Finally a go after a 10-month delay.

Asa Mathat

Box, the cloud-based company that helps businesses share and collaborate on their documents, has priced its initial public offering at $14 a share according to sources close to the process.

At that price, Box’s offering would value the company at about $1.7 billion and raise about $167 million. That represents a drop in its implied valuation from $2.4 billion when it raised $150 million in private investments last year.

Earlier this month, Box said in a regulatory filing that it expects its offering of 12.5 million shares to price between $11 and $13 a share. which could help it raise as much as $187 million It is expected to debut for trading on the New York Stock Exchange Friday morning under the ticker symbol BOX.

The pricing would appear to bring a close to a process that began about 10 months ago, during which the offering was delayed. Box first filed to go public in March. Days later, the share prices of several publicly traded cloud software companies including Salesforce.com, Workday, ServiceNow and others declined, creating market conditions that Box and its bankers viewed as unfavorable.

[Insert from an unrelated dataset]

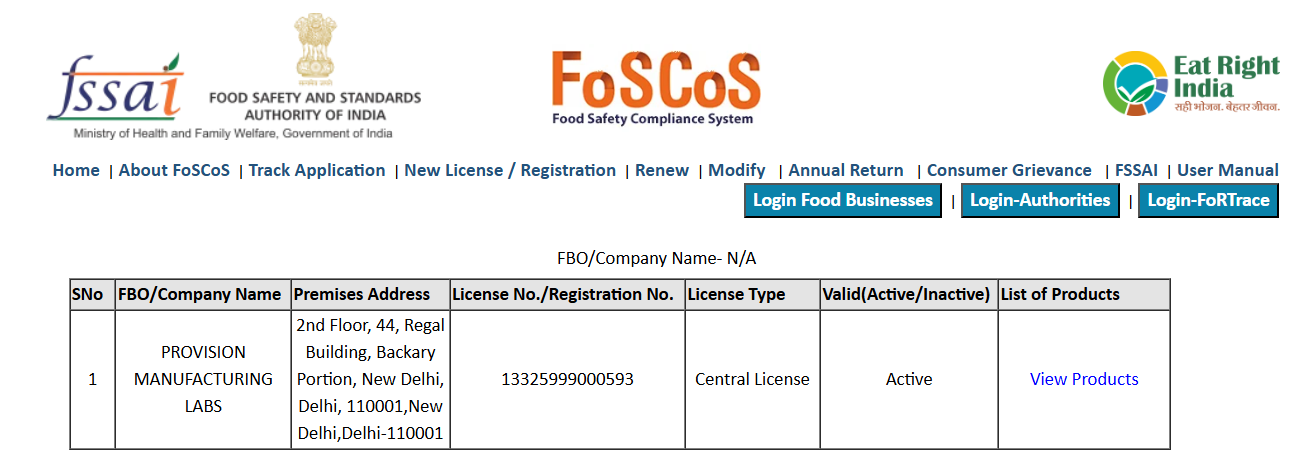The height and width of the screenshot is (452, 1313).
Task: Select the Modify menu item
Action: coord(737,170)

It opted instead to raise money. In July it took a $150 million investment round led by private equity firm TPG and hedge fund Coatue Management.

Like most cloud software companies, Box loses money, but has been growing its revenue quickly. The company said in a recent filing that it is on a run rate to post $225 million in annual revenue. For the nine months ended Oct. 31, it posted nearly $154 million in sales, an 80 percent increase from the year-ago period.

Box has about 45,000 companies paying to use its service. Its biggest problem has been getting its marketing costs under control. Most of its customers started using its service for free, so Box has absorbed the cost of carrying those customers as a marketing expense, which as of October was north of $55 million.

Ten months ago, Box filings showed that it was spending $1.45 for every dollar it attracted in revenue. But more recently that figure has improved in Box’s favor to 97 cents as more customers convert from free to paid levels of service.

Box’s business is also increasingly competitive. The rival to which it is most often compared is Dropbox, another cloud file-sharing company that started with a consumer-focused business and has made steady progress toward building a service aimed at large companies, and has a massive user base on which to build.